In 1864 the first Martini bottle was created, designed by the founders themselves, and the Pessione di Chieri (Turin) plant was inaugurated. In 1879 Teofilo Sola died and the company, therefore, took the definitive name of “Martini & Rossi”. From that moment on, the company focused on large-scale exports, also thanks to the opening of some branches abroad, and ensured excellence in the quality standard of products, especially vermouth. It was at the beginning of the twentieth century that the name “Martini” imposed itself on the other denominations, becoming the name that indicated the vermouth of “Martini & Rossi”. The management has always held in high regard communication and, in particular, the poster as the main advertising vehicle, so much so as to make the logo an icon of “made in Italy”; therefore the company constantly resorted to the work of the most important poster designers including Marcello Dudovich in the 1920s with the fascinating “White Lady”.

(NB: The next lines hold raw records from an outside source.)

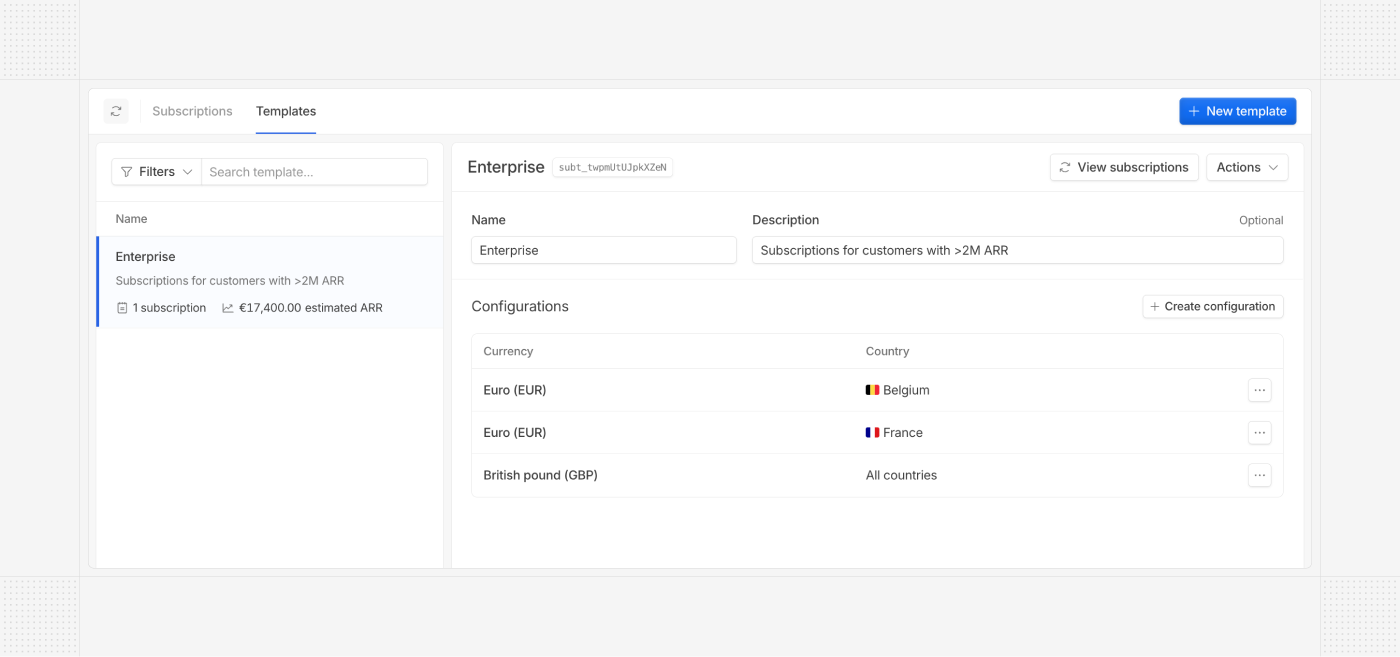This screenshot has height=657, width=1400.
Task: Focus the Search template input field
Action: point(314,172)
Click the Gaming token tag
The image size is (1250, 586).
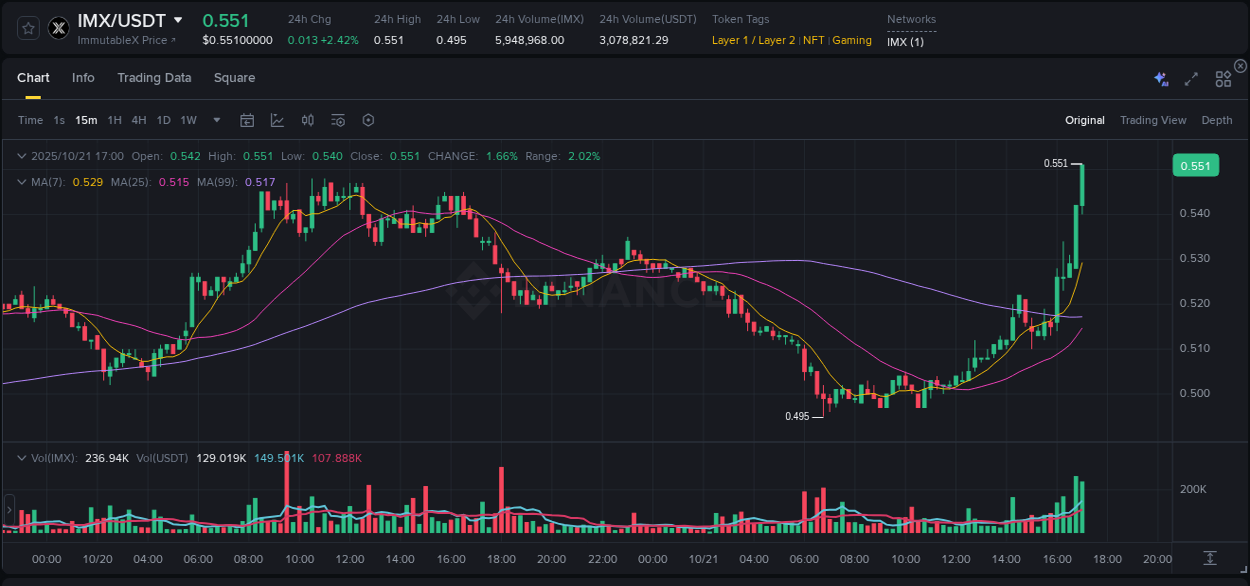click(x=851, y=41)
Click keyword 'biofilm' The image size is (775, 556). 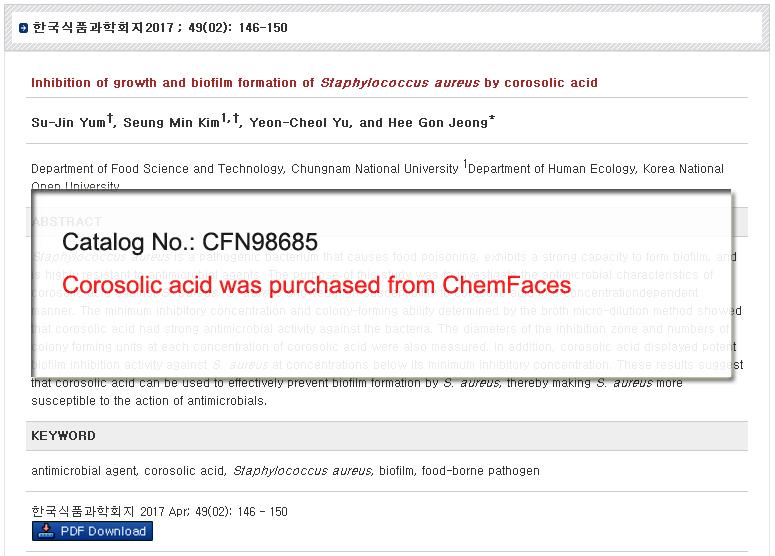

In 1925 the famous logo was born, defined as “ball and bar” by the Anglo-Saxon world, that is the icon formed by a red circle surmounted by a black rectangle with the word Martini, composed in capital letters. The origin is not exactly documented but, traditionally, it is said that it was the designer Livio Cibrario, returning from London, who submitted three logo models to the owners; among these they chose on impulse, with very happy intuition, the one that was then used.
Curious detail: this logo appeared in 1944, for a short time, also with a green circle.
For over fifty years the logo has not undergone substantial changes; in 1995 the Di Robilant agency oversaw the restyling of the logo with the setting of the character, shapes and colors.
In 2003 the same agency made the red circle three-dimensional, giving new value to all the elements of its image.